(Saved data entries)
- - - - - - -

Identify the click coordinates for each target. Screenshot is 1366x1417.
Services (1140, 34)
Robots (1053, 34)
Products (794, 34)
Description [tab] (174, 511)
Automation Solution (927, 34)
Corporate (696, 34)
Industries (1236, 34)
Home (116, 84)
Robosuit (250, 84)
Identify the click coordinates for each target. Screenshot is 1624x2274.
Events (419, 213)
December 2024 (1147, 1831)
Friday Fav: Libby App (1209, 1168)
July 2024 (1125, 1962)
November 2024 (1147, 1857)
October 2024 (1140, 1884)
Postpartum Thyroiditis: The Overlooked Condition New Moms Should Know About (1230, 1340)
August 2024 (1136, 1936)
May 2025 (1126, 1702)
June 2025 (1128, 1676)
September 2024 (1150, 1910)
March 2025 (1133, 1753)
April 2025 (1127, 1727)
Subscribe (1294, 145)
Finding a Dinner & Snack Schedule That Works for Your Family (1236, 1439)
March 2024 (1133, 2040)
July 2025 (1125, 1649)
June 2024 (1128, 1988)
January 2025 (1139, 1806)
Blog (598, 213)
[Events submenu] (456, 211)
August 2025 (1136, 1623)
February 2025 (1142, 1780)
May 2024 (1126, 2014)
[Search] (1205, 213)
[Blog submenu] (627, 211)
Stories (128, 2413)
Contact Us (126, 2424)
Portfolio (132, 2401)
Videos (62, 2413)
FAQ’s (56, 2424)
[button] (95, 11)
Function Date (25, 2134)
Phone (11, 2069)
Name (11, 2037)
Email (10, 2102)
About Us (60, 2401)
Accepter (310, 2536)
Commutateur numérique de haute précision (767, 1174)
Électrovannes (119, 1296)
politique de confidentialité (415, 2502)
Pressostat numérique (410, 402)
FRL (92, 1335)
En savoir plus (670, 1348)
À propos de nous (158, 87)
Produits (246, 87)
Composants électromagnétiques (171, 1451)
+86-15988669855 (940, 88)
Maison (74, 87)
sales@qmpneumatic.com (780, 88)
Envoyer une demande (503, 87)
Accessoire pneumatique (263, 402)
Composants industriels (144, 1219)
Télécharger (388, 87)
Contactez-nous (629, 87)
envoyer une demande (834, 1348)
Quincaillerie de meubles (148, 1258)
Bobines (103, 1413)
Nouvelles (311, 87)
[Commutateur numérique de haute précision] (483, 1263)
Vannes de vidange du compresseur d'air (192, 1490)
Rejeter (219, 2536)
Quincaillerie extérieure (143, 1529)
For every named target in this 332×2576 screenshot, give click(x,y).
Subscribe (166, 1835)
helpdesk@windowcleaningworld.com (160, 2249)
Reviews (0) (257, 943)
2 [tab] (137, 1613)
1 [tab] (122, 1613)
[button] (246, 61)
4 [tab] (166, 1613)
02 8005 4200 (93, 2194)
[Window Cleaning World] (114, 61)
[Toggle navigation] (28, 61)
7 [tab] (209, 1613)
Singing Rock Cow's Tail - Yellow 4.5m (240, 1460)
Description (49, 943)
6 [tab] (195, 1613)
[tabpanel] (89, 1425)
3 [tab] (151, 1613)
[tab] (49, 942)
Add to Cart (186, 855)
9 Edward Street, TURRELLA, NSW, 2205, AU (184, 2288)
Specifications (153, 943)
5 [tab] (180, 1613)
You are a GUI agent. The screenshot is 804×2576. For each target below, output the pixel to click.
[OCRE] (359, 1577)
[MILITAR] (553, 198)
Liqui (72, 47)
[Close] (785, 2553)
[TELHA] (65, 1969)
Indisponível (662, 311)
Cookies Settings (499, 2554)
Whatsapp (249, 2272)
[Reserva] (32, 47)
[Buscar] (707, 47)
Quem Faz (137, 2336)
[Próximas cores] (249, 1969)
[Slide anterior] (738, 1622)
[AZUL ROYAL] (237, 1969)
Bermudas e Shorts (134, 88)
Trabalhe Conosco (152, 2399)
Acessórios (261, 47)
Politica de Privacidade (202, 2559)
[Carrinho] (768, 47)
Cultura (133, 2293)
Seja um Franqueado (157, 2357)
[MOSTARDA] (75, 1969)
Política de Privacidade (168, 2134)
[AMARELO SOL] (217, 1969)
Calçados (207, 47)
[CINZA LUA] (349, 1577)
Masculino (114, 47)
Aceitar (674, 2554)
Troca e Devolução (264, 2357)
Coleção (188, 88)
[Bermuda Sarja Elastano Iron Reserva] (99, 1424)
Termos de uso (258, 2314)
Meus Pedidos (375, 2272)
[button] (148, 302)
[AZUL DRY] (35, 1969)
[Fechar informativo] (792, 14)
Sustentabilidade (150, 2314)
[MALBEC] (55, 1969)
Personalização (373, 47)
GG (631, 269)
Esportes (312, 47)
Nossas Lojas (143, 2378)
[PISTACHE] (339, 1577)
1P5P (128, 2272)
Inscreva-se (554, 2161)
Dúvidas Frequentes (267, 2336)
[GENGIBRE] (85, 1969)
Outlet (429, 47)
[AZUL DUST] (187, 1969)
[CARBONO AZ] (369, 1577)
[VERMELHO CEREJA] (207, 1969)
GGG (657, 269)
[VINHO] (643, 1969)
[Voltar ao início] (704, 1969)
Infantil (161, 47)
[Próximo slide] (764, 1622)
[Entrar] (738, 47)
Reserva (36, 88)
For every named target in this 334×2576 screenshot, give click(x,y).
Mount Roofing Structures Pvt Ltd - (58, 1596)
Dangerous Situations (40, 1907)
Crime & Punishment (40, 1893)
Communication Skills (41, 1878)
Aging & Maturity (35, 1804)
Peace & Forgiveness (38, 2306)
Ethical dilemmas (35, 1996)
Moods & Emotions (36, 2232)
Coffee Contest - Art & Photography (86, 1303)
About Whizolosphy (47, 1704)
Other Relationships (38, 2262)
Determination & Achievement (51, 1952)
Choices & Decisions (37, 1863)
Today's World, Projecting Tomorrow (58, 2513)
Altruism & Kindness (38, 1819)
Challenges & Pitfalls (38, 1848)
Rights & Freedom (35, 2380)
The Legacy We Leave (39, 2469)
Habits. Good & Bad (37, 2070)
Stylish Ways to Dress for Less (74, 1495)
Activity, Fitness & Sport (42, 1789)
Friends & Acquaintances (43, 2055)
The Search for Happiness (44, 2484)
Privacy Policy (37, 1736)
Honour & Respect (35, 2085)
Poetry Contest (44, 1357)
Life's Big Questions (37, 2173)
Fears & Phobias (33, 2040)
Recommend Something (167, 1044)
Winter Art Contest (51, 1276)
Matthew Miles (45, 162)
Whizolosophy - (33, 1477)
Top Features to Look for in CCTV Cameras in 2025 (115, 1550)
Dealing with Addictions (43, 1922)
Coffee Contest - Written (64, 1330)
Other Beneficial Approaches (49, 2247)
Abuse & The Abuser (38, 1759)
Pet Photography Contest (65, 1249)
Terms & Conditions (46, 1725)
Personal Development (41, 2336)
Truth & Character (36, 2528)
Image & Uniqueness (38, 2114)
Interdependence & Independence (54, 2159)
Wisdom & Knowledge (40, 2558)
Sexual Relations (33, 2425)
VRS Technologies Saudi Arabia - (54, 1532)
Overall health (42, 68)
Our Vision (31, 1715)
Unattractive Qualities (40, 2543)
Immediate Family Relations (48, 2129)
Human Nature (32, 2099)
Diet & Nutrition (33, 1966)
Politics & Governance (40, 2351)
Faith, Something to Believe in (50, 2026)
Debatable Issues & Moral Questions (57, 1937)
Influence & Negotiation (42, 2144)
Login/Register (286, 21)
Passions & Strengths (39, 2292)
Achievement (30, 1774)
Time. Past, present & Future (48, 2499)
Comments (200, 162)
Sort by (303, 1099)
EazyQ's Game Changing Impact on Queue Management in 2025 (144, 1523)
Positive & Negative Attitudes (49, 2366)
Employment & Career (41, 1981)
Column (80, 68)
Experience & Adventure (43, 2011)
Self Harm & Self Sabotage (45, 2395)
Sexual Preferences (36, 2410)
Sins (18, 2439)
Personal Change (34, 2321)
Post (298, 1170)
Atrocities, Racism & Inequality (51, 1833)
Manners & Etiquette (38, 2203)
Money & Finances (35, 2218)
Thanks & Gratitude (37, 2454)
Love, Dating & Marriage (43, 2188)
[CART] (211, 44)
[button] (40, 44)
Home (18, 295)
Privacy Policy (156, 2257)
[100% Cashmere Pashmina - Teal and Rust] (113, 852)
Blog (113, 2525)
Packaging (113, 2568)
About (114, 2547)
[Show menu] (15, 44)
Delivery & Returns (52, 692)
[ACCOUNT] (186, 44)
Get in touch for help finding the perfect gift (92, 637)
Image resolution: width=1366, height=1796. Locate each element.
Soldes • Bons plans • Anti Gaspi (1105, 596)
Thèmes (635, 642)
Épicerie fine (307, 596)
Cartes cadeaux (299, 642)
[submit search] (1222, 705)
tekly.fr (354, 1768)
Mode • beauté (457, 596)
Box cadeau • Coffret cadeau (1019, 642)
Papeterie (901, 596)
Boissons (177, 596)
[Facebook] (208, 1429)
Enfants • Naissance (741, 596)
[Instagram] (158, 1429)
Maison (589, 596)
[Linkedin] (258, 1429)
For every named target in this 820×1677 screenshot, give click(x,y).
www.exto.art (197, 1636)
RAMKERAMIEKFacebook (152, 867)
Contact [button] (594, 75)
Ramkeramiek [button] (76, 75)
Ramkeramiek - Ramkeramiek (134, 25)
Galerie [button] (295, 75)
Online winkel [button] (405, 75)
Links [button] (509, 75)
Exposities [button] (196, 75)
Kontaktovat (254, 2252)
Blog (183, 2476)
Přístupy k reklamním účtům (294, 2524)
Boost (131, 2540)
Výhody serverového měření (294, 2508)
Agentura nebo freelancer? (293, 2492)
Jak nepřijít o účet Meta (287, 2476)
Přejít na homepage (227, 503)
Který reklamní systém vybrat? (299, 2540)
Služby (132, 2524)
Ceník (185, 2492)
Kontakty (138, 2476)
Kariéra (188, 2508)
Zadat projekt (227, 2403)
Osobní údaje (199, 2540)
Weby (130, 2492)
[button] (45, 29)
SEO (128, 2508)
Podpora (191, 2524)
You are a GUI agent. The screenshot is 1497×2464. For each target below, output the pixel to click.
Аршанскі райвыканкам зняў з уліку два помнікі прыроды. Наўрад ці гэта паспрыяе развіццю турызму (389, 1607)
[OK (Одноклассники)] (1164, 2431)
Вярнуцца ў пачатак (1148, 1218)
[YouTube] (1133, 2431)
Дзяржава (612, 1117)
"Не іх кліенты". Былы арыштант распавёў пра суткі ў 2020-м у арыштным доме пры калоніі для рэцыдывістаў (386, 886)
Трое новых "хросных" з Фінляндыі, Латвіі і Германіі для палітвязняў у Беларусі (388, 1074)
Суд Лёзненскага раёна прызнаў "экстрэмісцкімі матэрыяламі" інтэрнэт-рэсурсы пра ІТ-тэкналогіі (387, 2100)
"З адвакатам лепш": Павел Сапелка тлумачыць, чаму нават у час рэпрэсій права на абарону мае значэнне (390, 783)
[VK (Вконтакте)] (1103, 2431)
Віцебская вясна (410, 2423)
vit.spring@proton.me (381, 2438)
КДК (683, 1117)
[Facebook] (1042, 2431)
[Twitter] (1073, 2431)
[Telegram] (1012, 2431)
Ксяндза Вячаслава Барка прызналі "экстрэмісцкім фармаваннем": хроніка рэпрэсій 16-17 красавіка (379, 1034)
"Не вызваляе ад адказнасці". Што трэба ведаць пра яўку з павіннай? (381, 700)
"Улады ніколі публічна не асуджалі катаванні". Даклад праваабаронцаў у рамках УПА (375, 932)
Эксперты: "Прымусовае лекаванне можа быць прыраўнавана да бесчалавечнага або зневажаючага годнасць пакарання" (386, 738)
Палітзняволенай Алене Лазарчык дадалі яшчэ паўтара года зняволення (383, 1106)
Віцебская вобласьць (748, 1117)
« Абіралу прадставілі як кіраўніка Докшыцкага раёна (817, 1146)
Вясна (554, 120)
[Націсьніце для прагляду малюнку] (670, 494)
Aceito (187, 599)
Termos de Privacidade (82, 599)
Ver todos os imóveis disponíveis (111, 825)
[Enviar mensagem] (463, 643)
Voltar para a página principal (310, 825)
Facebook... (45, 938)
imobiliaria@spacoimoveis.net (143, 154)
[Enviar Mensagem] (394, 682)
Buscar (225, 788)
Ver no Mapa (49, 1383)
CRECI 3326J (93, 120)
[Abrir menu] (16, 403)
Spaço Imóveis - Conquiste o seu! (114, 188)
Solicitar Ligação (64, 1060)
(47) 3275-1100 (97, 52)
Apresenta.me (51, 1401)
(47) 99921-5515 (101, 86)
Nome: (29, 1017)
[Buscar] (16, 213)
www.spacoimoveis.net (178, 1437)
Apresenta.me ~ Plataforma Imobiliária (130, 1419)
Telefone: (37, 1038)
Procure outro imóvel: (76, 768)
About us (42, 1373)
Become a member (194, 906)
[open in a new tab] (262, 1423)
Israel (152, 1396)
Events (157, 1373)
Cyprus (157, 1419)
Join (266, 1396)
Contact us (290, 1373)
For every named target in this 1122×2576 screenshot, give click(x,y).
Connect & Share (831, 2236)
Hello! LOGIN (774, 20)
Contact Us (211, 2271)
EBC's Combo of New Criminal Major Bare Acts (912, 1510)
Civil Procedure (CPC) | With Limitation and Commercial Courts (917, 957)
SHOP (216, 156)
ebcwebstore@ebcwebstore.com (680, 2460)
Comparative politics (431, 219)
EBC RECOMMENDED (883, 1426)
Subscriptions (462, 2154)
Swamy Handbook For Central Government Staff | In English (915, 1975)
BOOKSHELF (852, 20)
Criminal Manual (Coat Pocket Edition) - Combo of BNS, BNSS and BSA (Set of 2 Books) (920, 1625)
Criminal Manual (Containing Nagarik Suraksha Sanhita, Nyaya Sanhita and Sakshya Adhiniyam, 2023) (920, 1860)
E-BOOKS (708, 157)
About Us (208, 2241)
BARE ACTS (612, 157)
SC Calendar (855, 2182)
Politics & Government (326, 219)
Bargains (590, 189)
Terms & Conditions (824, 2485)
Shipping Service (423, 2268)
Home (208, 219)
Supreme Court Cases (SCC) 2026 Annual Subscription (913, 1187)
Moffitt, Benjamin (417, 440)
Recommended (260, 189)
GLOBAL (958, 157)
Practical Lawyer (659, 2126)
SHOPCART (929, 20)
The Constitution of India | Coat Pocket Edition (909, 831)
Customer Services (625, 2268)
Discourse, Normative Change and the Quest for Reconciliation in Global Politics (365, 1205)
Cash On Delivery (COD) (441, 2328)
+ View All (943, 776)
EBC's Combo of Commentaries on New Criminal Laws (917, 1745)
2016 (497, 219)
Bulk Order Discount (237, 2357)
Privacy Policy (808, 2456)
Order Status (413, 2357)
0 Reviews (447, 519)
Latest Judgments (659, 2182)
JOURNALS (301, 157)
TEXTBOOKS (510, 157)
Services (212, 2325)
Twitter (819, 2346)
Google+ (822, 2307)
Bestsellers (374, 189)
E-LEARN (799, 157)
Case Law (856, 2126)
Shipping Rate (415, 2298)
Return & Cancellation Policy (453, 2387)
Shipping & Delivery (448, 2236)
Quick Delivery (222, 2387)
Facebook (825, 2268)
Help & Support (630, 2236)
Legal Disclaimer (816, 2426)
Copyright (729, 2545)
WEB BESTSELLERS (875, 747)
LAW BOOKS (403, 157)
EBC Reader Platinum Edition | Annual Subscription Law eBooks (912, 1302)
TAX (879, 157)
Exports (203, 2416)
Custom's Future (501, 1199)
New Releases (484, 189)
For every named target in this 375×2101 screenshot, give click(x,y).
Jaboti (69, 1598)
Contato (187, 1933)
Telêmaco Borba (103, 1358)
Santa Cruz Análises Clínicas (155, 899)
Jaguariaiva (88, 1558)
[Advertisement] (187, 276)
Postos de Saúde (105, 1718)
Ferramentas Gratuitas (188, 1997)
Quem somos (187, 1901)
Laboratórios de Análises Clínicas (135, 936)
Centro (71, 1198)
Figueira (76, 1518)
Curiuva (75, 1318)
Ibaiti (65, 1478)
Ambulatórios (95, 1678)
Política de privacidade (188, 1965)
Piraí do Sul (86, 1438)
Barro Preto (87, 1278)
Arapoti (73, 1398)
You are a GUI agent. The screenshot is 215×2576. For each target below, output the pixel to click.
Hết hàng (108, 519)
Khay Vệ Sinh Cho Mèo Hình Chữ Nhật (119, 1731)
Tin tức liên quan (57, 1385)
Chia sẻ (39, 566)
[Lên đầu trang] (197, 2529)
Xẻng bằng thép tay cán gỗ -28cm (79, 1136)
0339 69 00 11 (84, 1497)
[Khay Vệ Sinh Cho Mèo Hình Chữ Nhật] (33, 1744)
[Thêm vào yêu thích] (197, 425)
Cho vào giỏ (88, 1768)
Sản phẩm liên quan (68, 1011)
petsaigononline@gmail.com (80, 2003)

- - - - - - -

Goal of the exercise: The lines from the one holding "LAW BOOKS (403, 157)" to the last line of the entries, both included: retype them exactly and give nothing else.

Output for this exercise:
LAW BOOKS (403, 157)
EBC Reader Platinum Edition | Annual Subscription Law eBooks (912, 1302)
TAX (879, 157)
Exports (203, 2416)
Custom's Future (501, 1199)
New Releases (484, 189)
For every named target in this 375×2101 screenshot, give click(x,y).
Jaboti (69, 1598)
Contato (187, 1933)
Telêmaco Borba (103, 1358)
Santa Cruz Análises Clínicas (155, 899)
Jaguariaiva (88, 1558)
[Advertisement] (187, 276)
Postos de Saúde (105, 1718)
Ferramentas Gratuitas (188, 1997)
Quem somos (187, 1901)
Laboratórios de Análises Clínicas (135, 936)
Centro (71, 1198)
Figueira (76, 1518)
Curiuva (75, 1318)
Ibaiti (65, 1478)
Ambulatórios (95, 1678)
Política de privacidade (188, 1965)
Piraí do Sul (86, 1438)
Barro Preto (87, 1278)
Arapoti (73, 1398)
You are a GUI agent. The screenshot is 215×2576. For each target below, output the pixel to click.
Hết hàng (108, 519)
Khay Vệ Sinh Cho Mèo Hình Chữ Nhật (119, 1731)
Tin tức liên quan (57, 1385)
Chia sẻ (39, 566)
[Lên đầu trang] (197, 2529)
Xẻng bằng thép tay cán gỗ -28cm (79, 1136)
0339 69 00 11 (84, 1497)
[Khay Vệ Sinh Cho Mèo Hình Chữ Nhật] (33, 1744)
[Thêm vào yêu thích] (197, 425)
Cho vào giỏ (88, 1768)
Sản phẩm liên quan (68, 1011)
petsaigononline@gmail.com (80, 2003)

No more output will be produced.